Discurso do Presidente da República por ocasião da Inauguração do Hospital Cuf Descobertas

Lisboa
06 de Novembro de 2001


Quero começar por vos felicitar, pelo início do funcionamento deste Hospital, cuja qualidade é bem visível.

Compreendo que não terá sido fácil levar a cabo este empreendimento e que o investimento na hospitalização privada apresente riscos importantes. Desde logo - e por aqui começo quatro breves reflexões - porque nem sempre houve um discurso político clarificador dos papéis atribuídos aos sectores público e privado.

Devemos procurar ser claros na elaboração dos programas políticos que são apresentados aos Portugueses e coerentes na sua aplicação. Se são compreensíveis alterações que surgem por força de contextos de elevada complexidade e mutação, é necessário que a formulação de políticas decorra de um pensamento amadurecido, estratégico, sem escusados sobressaltos.

Temos na Saúde condições para que se estabeleça uma doutrina e uma prática, que clarifiquem o espaço de cada um e que seja, para todos, mais responsável e mais exigente e decorra num ambiente de maior confiança.

O Estado pode ter - e esta é a minha segunda reflexão - um diferente papel na prestação; porém, as suas funções reguladoras devem ser clarificadas e simplificada a sua intervenção.

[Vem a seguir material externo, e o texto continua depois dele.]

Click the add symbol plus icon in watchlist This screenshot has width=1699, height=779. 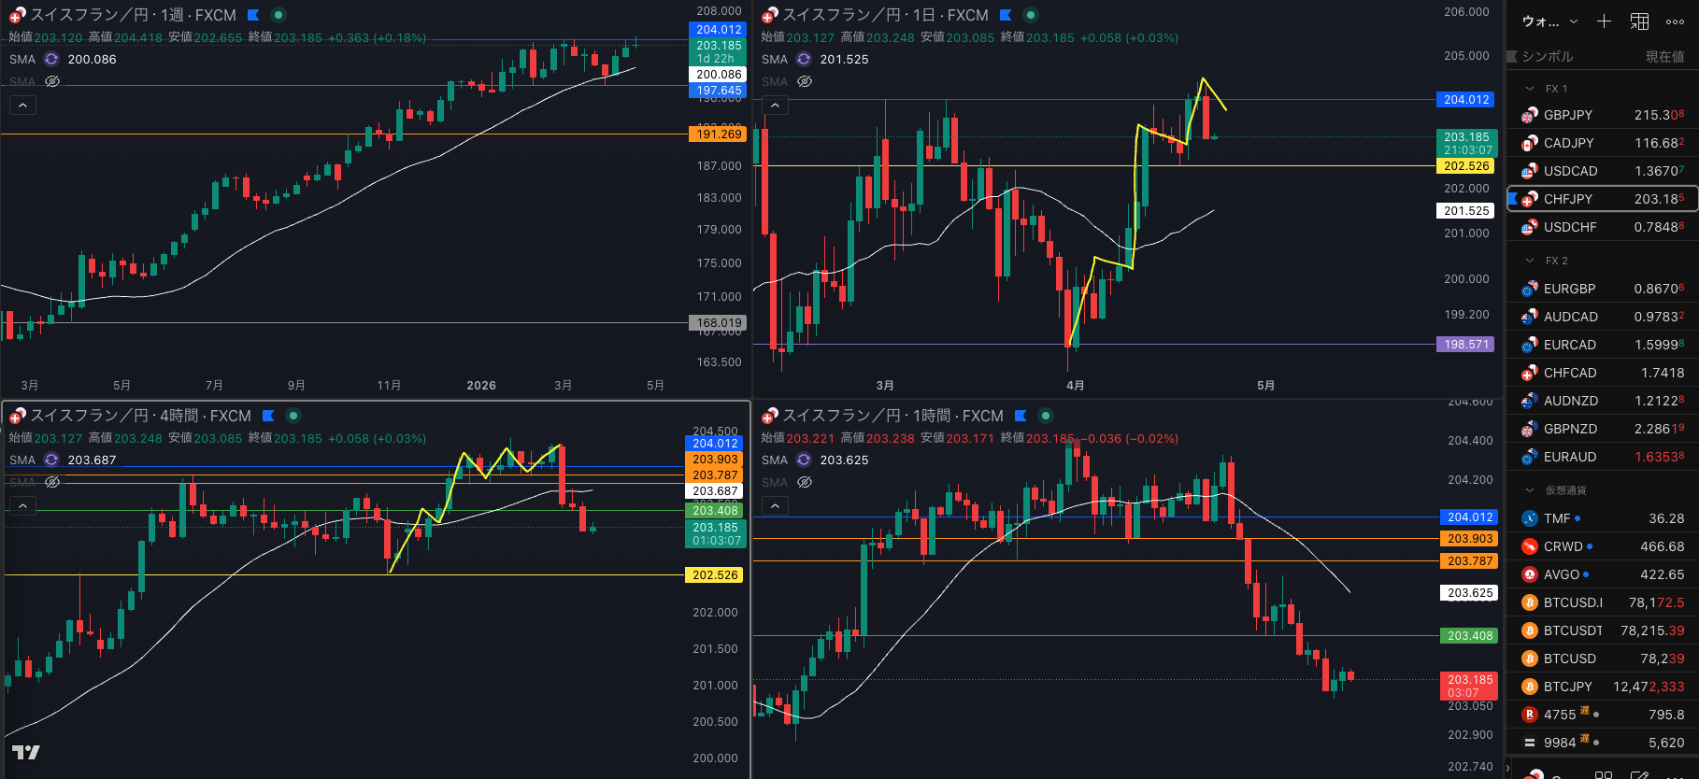click(1604, 21)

Ou seja, o Estado não pode promover a modernização das entidades prestadoras e permanecer a sua administração directa alheia à complexidade do conhecimento, o mesmo é dizer alheia à capacidade de intervir inteligentemente na negociação.

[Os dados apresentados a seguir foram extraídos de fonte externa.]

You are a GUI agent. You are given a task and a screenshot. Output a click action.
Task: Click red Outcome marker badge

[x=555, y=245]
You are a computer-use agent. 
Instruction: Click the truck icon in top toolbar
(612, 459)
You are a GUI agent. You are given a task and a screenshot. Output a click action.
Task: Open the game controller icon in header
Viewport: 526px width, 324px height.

A terceira reflexão é sobre as prioridades da política de saúde. Disse-o e repito: a política de saúde deve esforçar-se para sair do contexto institucional e profissional que a enreda e limita, para se orientar para os cidadãos e para os ganhos em saúde. E a confiança dos cidadãos ganha-se com resultados concretos: o encurtamento dos tempos de espera para consultas, intervenções cirúrgicas ou exames complementares; a maior disponibilidade do seu médico de família; a consulta com hora previamente marcada; a saúde dentária integrando, de facto, o pacote de cuidados básicos prestados aos cidadãos.

Efectivamente, os problemas centrais do sistema de saúde situam-se, não só na sua própria organização, mas também na sua relação com os cidadãos. Por isso, repito também, que, para além dos mecanismos de acompanhamento já esboçados, intervenção das autarquias pode ser determinante para o êxito de um processo de mudança.

As autarquias possuem, em geral, um conhecimento profundo das realidades locais, uma ligação próxima da comunidade e das suas instituições sociais. As autarquias podem contribuir para soluções de maior efectividade e de maior equidade, numa área social onde são necessárias, cada vez mais, escolhas.

Estou a falar, portanto, das duas maiores preocupações que atravessam as políticas de saúde de todos os países da OCDE: como melhorar, em simultâneo, a eficiência e a equidade do sistema de saúde, que constituem, ambos, imperativos éticos e de cidadania.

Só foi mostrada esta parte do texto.